**What the task requires**
Please condense the paragraph beginning "However, the House and Senate tax bills" in the Iowa legislative update below into a short bulleted list that keeps its main facts.

**Text block**
It appears the Iowa House or Senate won’t be doing much floor debate this week as leaders negotiate policy, tax, and budget issues to end the legislative session.

Some key issues yet to be resolved from the ICC agenda include the Protect Life Amendment, the food stamp asset test and sales tax exemption for food banks, and assistance for parents of nonpublic school students.

Both chambers have introduced their own take on tax reform – SSB 1276 and HF 893. Both include the removal of triggers which have the effect of putting the income tax cuts passed in 2018 into effect sooner.

On the positive side, both versions include parity in payments for mental health services provided by telehealth (a benefit for many counseling programs including Catholic Charities’) and increased tax credits for affordable housing development.

However, the House and Senate tax bills have some differences. HF 893 includes the sales tax exemption for food banks supported by the ICC, which exempts non-food items sold to a food bank from the state sales tax. As far as the Senate’s food stamp asset test, which would take many people off assistance, we know the House does not want to accept it but it’s likely to be a subject of negotiations.

**Supplied data**
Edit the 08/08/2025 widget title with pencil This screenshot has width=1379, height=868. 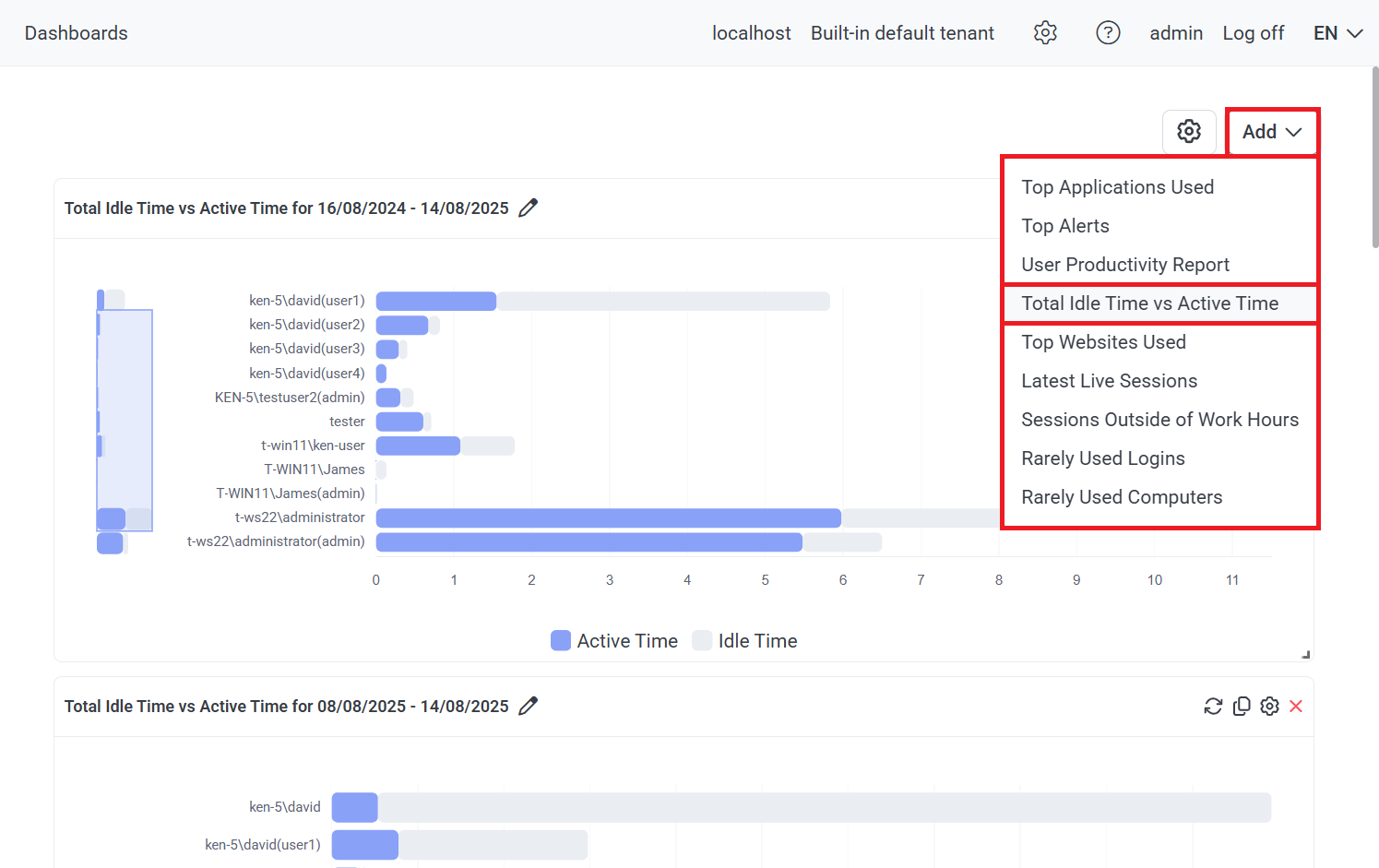[528, 707]
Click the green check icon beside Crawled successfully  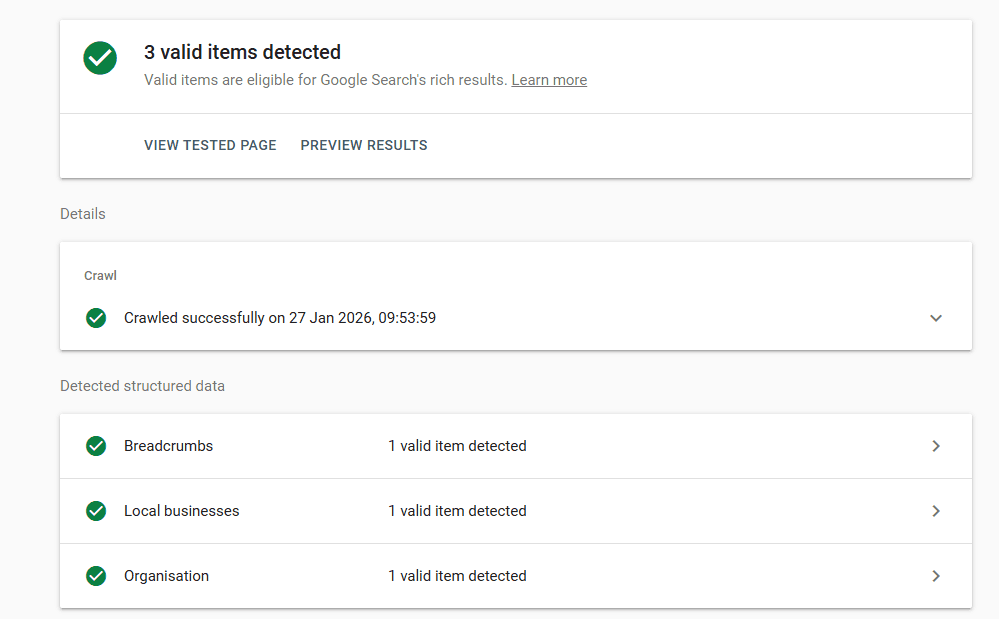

**Exercise output**
- The House and Senate tax bills differ in some ways.
- HF 893 includes the ICC-supported sales tax exemption for food banks, which exempts non-food items sold to a food bank from state sales tax.
- The House does not want to accept the Senate's food stamp asset test, which would take many people off assistance, but the test is likely to be negotiated.